RECORDS TO PROCESS:
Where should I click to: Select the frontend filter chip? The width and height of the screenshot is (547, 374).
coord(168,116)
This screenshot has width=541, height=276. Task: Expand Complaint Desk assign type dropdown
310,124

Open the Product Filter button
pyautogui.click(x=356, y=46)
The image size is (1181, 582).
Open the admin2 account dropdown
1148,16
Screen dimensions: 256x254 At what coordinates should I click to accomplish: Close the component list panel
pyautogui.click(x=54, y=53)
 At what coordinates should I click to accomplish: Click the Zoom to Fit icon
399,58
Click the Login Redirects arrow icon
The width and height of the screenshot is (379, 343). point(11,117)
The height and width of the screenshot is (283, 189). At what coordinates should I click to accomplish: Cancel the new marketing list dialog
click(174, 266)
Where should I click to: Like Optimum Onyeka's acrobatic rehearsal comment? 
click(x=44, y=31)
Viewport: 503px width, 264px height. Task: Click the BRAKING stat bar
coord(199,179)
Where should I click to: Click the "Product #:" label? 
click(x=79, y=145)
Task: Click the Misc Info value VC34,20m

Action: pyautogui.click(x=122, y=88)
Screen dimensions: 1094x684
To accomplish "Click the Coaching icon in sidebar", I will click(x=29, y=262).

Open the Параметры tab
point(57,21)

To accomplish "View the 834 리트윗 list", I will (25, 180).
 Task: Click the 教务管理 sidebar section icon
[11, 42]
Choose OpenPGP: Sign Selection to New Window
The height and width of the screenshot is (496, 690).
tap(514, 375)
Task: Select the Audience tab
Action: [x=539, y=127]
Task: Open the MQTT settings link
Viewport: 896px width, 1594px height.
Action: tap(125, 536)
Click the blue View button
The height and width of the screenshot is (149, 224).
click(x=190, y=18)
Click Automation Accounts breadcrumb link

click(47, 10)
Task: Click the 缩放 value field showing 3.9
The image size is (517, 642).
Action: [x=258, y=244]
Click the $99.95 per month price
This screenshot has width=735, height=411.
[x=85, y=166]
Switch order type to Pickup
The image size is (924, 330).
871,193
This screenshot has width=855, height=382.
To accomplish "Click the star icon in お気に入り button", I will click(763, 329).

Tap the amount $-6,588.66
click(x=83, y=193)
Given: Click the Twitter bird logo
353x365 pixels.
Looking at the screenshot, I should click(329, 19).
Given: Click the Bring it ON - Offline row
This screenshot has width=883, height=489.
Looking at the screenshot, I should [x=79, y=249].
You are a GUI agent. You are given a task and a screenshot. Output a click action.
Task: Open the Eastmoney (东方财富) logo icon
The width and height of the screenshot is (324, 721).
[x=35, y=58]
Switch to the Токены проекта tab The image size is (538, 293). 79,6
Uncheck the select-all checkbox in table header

ACTIVITY:
What must be transcribed is the run of lines from the one containing "Task: Click the 缩放 value field showing 3.9" to the last line of the data above, inclusive, and only that.

RESULT OF THIS TASK:
Task: Click the 缩放 value field showing 3.9
The image size is (517, 642).
Action: [x=258, y=244]
Click the $99.95 per month price
This screenshot has width=735, height=411.
[x=85, y=166]
Switch order type to Pickup
The image size is (924, 330).
871,193
This screenshot has width=855, height=382.
To accomplish "Click the star icon in お気に入り button", I will click(763, 329).

Tap the amount $-6,588.66
click(x=83, y=193)
Given: Click the Twitter bird logo
353x365 pixels.
Looking at the screenshot, I should click(329, 19).
Given: Click the Bring it ON - Offline row
This screenshot has width=883, height=489.
Looking at the screenshot, I should [x=79, y=249].
You are a GUI agent. You are given a task and a screenshot. Output a click action.
Task: Open the Eastmoney (东方财富) logo icon
The width and height of the screenshot is (324, 721).
[x=35, y=58]
Switch to the Токены проекта tab The image size is (538, 293). 79,6
Uncheck the select-all checkbox in table header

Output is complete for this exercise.